> **MATERIAL PROVIDED**:
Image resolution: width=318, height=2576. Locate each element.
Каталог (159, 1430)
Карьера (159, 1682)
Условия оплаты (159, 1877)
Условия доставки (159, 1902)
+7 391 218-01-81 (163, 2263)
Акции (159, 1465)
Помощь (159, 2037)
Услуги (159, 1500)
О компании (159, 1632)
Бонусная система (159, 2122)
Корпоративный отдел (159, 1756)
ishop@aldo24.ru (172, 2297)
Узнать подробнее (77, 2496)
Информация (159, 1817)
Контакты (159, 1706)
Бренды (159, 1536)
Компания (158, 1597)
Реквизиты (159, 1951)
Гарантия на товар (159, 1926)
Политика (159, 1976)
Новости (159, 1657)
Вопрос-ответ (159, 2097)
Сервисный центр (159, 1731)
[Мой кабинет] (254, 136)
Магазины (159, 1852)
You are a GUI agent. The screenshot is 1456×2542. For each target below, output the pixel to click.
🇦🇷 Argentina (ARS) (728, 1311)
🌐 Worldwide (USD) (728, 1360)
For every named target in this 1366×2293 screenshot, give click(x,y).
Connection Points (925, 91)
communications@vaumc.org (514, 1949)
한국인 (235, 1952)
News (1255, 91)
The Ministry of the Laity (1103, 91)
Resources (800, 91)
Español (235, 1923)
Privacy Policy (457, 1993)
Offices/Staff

> **DIRECTIONS**: Would you copy, unchanged, the stretch of the records above that begins at the line containing "Бонусная система (159, 2122)" and ends at the line containing "Магазины (159, 1852)", and only that?

> **RESULT FOR THIS EXERCISE**:
Бонусная система (159, 2122)
Корпоративный отдел (159, 1756)
ishop@aldo24.ru (172, 2297)
Узнать подробнее (77, 2496)
Информация (159, 1817)
Контакты (159, 1706)
Бренды (159, 1536)
Компания (158, 1597)
Реквизиты (159, 1951)
Гарантия на товар (159, 1926)
Политика (159, 1976)
Новости (159, 1657)
Вопрос-ответ (159, 2097)
Сервисный центр (159, 1731)
[Мой кабинет] (254, 136)
Магазины (159, 1852)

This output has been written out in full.